DeDe: Detecting Backdoor Samples for SSL Encoders via Decoders

Self-supervised learning (SSL) is pervasively exploited in training high-quality upstream encoders with a large amount of unlabeled data. However, it is found to be susceptible to backdoor attacks merely via polluting a small portion of training data. The victim encoders associate triggered inputs with target embeddings, e.g., mapping a triggered cat image to an airplane embedding, such that the downstream tasks inherit unintended behaviors when the trigger is activated. Emerging backdoor attacks have shown great threats across different SSL paradigms such as contrastive learning and CLIP, yet limited research is devoted to defending against such attacks, and existing defenses fall short in detecting advanced stealthy backdoors. To address the limitations, we propose a novel detection mechanism, DeDe, which detects the activation of backdoor mappings caused by triggered inputs on victim encoders. Specifically, DeDe trains a decoder for any given SSL encoder using an auxiliary dataset (which can be out-of-distribution or even slightly poisoned), so that for any triggered input that misleads the encoder into the target embedding, the decoder generates an output image significantly different from the input.

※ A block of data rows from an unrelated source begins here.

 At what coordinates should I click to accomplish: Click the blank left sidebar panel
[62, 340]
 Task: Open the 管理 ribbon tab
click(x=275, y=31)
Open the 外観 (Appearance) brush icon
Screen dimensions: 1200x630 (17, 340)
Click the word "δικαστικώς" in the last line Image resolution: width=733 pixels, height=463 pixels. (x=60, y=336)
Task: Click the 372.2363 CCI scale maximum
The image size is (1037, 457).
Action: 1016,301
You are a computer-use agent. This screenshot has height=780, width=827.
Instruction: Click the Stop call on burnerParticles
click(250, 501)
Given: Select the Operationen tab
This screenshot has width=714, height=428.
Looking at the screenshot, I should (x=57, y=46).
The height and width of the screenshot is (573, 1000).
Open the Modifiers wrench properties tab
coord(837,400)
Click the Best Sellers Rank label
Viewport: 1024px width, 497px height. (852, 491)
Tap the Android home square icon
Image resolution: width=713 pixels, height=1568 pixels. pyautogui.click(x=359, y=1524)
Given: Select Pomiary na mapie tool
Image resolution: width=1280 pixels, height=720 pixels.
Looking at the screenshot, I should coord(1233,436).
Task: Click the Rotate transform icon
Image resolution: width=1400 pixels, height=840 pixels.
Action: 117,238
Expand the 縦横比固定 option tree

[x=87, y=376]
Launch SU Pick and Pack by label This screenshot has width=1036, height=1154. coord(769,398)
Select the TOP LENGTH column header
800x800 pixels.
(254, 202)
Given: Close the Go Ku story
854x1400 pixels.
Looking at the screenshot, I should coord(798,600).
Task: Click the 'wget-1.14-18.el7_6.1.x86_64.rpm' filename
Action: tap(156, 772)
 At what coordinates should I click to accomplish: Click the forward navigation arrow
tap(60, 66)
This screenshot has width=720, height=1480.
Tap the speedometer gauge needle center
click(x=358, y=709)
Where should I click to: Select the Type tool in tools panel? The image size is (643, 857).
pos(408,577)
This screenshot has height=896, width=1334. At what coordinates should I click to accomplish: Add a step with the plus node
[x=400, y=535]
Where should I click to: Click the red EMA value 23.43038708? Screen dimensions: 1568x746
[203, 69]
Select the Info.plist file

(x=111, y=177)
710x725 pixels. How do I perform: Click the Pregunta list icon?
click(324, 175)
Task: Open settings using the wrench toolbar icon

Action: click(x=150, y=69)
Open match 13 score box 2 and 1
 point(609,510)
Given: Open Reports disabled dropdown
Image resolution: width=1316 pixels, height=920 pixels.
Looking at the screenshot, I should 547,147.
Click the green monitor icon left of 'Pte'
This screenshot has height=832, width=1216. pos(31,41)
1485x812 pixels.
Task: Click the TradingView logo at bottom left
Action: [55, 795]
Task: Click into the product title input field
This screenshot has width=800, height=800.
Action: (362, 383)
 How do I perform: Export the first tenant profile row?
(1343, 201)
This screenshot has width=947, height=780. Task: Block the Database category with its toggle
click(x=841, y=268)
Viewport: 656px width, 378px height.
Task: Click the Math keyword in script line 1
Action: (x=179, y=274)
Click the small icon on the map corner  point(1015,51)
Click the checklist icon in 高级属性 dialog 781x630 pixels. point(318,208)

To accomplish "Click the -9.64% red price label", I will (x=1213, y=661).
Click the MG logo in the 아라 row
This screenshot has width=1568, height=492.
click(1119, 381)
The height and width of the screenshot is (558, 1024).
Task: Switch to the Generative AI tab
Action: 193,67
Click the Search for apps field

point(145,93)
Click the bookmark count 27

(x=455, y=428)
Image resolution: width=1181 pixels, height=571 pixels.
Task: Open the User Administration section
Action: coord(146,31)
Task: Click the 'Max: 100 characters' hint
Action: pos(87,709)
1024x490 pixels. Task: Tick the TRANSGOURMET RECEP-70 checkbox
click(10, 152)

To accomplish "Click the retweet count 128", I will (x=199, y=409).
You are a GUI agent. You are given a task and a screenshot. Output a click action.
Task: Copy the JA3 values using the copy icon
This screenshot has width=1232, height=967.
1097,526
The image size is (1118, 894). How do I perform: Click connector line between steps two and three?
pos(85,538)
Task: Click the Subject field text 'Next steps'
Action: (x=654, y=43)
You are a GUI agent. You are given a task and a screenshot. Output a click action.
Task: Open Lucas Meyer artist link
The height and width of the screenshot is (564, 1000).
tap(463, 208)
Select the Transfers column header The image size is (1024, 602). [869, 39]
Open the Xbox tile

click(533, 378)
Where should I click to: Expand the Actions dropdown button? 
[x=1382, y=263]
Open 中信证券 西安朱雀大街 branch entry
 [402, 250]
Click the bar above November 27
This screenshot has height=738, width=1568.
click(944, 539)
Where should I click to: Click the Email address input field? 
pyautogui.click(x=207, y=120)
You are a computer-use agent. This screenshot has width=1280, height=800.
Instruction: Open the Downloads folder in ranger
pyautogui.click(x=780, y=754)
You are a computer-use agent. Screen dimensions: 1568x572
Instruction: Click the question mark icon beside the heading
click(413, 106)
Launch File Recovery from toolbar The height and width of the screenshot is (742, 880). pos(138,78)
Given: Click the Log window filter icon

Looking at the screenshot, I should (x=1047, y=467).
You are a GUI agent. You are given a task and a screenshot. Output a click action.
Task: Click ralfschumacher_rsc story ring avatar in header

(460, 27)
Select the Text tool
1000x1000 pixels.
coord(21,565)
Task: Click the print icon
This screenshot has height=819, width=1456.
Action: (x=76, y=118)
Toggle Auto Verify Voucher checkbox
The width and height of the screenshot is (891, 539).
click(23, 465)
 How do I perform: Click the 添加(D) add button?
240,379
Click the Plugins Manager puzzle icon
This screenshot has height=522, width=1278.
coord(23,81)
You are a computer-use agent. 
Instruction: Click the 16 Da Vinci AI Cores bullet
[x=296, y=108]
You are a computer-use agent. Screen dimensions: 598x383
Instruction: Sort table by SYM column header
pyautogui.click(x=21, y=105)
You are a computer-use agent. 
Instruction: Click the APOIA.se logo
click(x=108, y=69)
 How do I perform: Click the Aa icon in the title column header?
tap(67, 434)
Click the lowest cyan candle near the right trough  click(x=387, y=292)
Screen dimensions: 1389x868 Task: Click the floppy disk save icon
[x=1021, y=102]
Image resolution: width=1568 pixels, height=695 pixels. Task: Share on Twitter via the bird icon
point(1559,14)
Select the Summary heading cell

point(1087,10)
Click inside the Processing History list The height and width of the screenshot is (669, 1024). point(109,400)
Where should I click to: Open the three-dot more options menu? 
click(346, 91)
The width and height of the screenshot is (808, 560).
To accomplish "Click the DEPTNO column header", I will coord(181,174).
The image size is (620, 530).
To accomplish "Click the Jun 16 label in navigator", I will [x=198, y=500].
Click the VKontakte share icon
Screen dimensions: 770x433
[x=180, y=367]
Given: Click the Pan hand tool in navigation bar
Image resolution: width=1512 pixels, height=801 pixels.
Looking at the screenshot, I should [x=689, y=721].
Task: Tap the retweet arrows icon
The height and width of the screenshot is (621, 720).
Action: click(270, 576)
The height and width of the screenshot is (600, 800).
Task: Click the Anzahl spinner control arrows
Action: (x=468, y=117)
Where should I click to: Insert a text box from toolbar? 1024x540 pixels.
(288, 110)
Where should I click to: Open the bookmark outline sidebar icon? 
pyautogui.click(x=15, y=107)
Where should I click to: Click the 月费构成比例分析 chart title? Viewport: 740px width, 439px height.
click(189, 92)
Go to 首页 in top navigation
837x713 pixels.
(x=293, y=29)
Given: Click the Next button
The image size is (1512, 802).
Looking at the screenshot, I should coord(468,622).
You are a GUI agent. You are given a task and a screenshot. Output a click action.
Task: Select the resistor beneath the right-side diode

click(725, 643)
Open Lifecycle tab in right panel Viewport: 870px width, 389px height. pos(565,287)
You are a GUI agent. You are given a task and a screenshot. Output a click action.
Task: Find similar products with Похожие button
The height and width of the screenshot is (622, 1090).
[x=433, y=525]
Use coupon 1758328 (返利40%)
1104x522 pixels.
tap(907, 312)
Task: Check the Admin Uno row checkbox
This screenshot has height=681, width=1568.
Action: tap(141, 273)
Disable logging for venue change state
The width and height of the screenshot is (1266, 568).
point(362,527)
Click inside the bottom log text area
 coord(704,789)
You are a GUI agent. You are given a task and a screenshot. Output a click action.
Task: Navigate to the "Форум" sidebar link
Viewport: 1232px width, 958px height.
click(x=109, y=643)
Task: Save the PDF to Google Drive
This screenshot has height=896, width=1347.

DeDe leverages the discrepancy between the input and the decoded output to identify potential backdoor misbehavior during inference. We empirically evaluate DeDe on both contrastive learning and CLIP models against various types of backdoor attacks. Our results demonstrate promising detection effectiveness over various advanced attacks and superior performance compared over state-of-the-art detection methods.